Saved data entries
=== Section Start ===

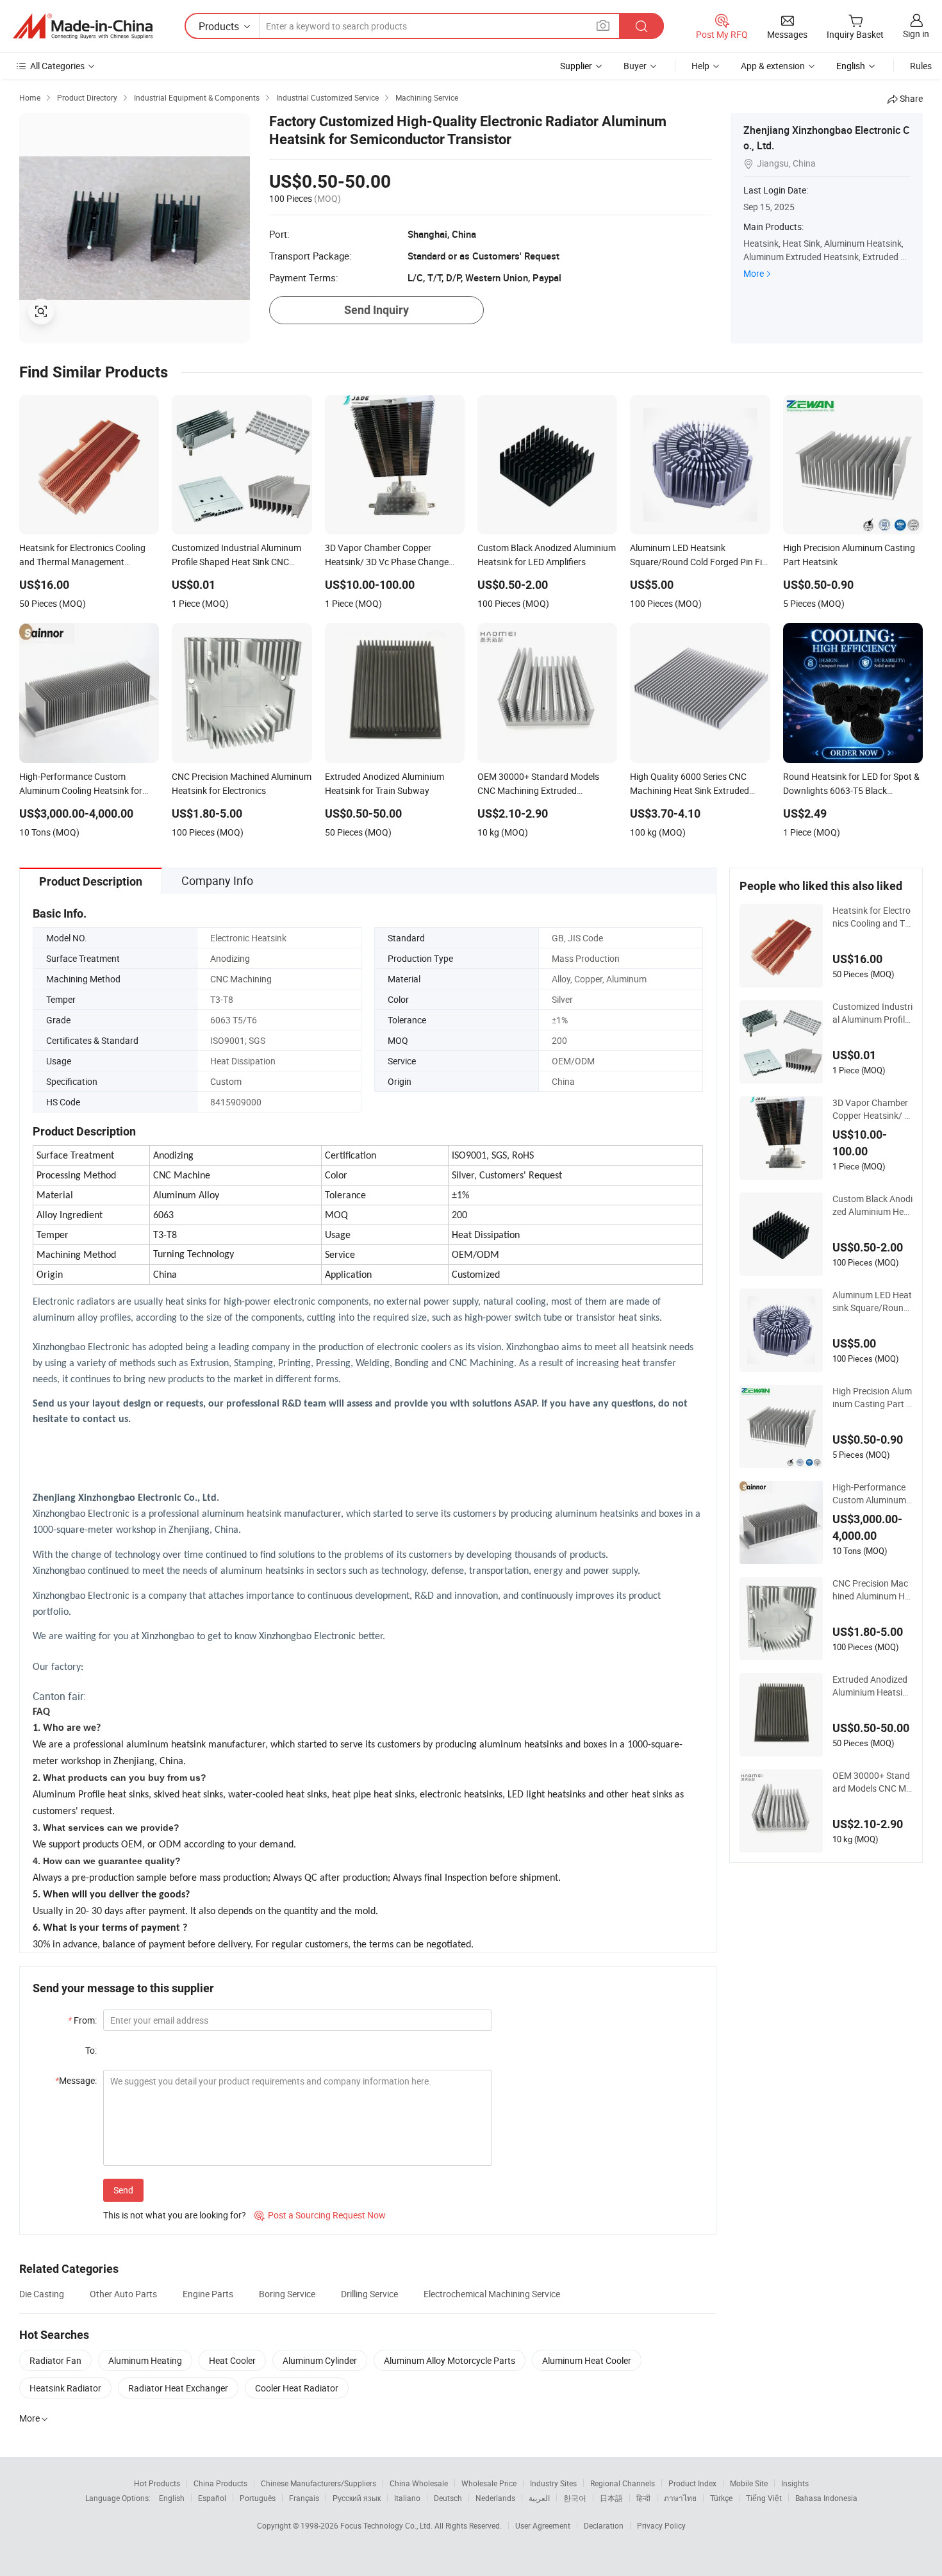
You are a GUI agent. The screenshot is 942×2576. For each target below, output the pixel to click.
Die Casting (41, 2294)
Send (123, 2190)
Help (700, 66)
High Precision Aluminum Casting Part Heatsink (872, 1397)
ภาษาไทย (680, 2498)
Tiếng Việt (764, 2498)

=== Section End ===

Task to complete: Return every line above that contains the word "Casting".

Finished task:
Die Casting (41, 2294)
High Precision Aluminum Casting Part Heatsink (872, 1397)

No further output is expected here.